Text under study
The study has some limitations. A huge heterogeneity in different studies was detected. After sub-group analysis, we found that different study design, sample size, study country, cut-off point and year published contributed to the heterogeneity. The effect of tumor size and grade on distress remains controversial [13, 36]. Tumor biology has an influence on cognition function and physiological environment in patients [37, 38], and intracranial tumors could invade and affect function area, but they did not alter the Distress Thermometer scoring according to Goebel’s research [13]. However, similar studies using Hospital Anxiety and Depression Scale (HADS) and Beck Depression Inventory (BDI) to assess distress, anxiety and depressive symptoms, have found that patients with meningioma are more likely to develop emotional stress, but other studies did not support this finding [36, 39,40,41,42].

Our findings are based on one single screening method, the Distress Thermometer produced by the National Comprehensive Cancer Network (NCCN) [2]. There are other screening scales used in clinical setting to assess the distress-related symptoms such as depression, anxiety, and fatigue [8, 43,44,45,46,47,48,49,50]. For example, the hospital anxiety and depression scale (HADS) was used to identify distress in some studies by which DT was compared [47]. Simone Goebel et al. found that the ability of DT to screening distress in brain tumor patients was efficient and excellent by comparing different DT scores with HADS [13]. And correlation analysis for the relationship between DT scores and HADS anxiety and depression found that they are closely relevant. Distress levels could reflect emotional problems including anxiety and depression. To date, there seems no consensus to define the best-standardized scale to evaluate distress-related symptoms in clinical settings. In the future studies, different scales should be compared to analyze their accuracy and consistency in the identification of disease.

Set of tasks
[1] Answer these questions from the passage on study limitations:
(a) What single screening method are the findings based on, and who produced it?
(b) According to Goebel's research, did intracranial tumors alter the Distress Thermometer scoring?
(c) What did correlation analysis between DT scores and HADS anxiety and depression find?
[2] In the passage on study limitations, name every factor that sub-group analysis found to contribute to the heterogeneity.
[3] Write a continuation of the passage on study limitations in distress screening, starting after its final sentence.
The saved data entries that follow have no connection to the passage on study limitations.

Saved data entries

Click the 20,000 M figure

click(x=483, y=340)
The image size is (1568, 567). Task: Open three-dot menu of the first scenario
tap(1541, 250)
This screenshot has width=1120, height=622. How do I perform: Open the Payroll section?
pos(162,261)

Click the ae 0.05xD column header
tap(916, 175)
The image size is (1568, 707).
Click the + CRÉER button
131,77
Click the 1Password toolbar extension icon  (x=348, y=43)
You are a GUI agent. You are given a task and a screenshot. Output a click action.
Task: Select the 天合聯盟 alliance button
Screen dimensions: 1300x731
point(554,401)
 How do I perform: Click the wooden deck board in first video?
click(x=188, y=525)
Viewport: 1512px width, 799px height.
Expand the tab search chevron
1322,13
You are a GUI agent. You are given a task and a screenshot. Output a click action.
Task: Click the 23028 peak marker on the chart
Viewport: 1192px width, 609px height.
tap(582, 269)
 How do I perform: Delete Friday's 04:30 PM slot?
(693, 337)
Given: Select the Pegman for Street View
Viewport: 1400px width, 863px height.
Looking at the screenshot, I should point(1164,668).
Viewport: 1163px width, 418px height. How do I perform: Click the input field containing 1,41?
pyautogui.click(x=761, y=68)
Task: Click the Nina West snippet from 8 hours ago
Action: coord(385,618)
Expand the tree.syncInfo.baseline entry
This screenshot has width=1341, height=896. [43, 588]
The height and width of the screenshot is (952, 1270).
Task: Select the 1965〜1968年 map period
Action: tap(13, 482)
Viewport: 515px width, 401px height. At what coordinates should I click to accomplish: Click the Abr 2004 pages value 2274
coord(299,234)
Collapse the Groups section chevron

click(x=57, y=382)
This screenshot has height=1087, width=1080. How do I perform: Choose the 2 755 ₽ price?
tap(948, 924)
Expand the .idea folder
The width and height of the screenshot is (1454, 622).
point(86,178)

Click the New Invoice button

Responses to the tasks
[1]
(a) The Distress Thermometer, produced by the National Comprehensive Cancer Network (NCCN).
(b) No, they did not alter the Distress Thermometer scoring.
(c) That they are closely relevant.

[2] Study design, sample size, study country, cut-off point, year published

[3]
It would be better if we can monitor the distress prevalence change during a routine follow-up examination [35]. There were limited studies monitoring distress change over time and recording relative indicators during this period [12, 20, 21]. We hope more studies will track distress over time in combination with feedback information to provide better insight into this field and develop appropriate supportive care options. And study design including healthy control group or extracranial tumor patients is recommended.

Conclusions

The high prevalence of distress becomes an enormous challenge for primary brain tumor patients. The role of distress in intracranial tumor patients should be studied and understood to develop proper management and maintain the good Health-related quality of life. More studies to track distress over time are needed to develop appropriate supportive care options for intracranial tumor patients.